*RECORDS TO PROCESS*:
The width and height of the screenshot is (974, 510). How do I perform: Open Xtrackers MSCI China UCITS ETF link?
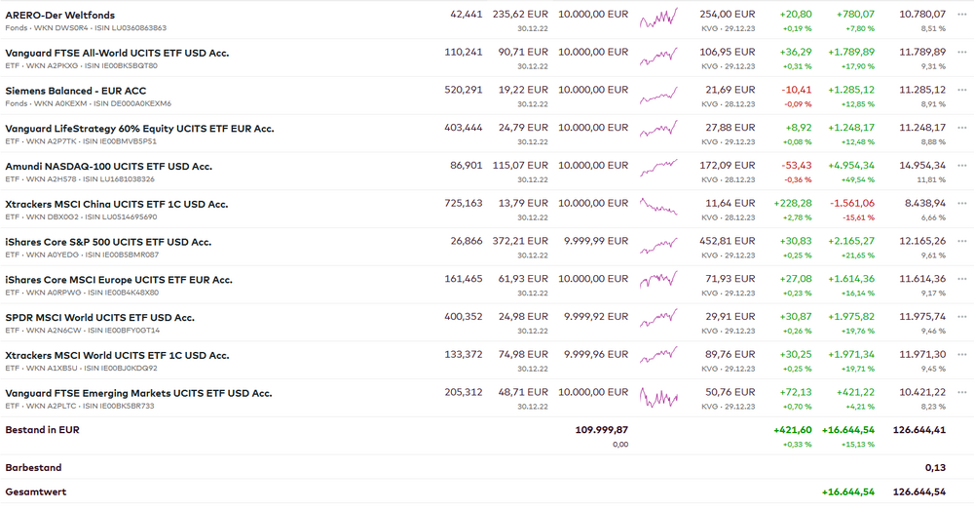point(116,205)
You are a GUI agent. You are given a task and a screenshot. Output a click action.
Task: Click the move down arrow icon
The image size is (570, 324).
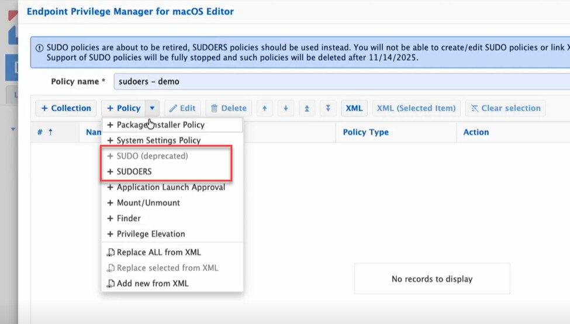pyautogui.click(x=285, y=108)
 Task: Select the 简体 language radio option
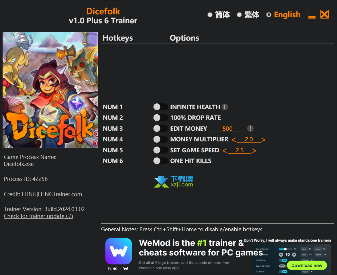click(x=210, y=15)
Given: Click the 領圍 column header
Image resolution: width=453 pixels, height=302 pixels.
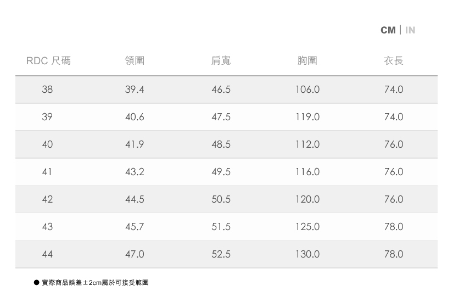Looking at the screenshot, I should tap(135, 60).
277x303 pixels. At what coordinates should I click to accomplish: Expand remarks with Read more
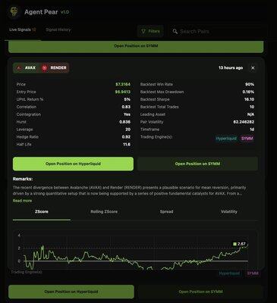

*TASK*:
Output the lines above word for word, leaving out the pictures.

*THE OUTPUT*:
The width and height of the screenshot is (974, 510). How do I perform: Open Xtrackers MSCI China UCITS ETF link?
point(116,205)
You are a GUI agent. You are given a task and a screenshot. Output a click action.
Task: Click the move down arrow icon
The image size is (570, 324).
pyautogui.click(x=285, y=108)
 Task: Select the 简体 language radio option
click(x=210, y=15)
Given: Click the 領圍 column header
Image resolution: width=453 pixels, height=302 pixels.
Looking at the screenshot, I should tap(135, 60).
277x303 pixels. At what coordinates should I click to accomplish: Expand remarks with Read more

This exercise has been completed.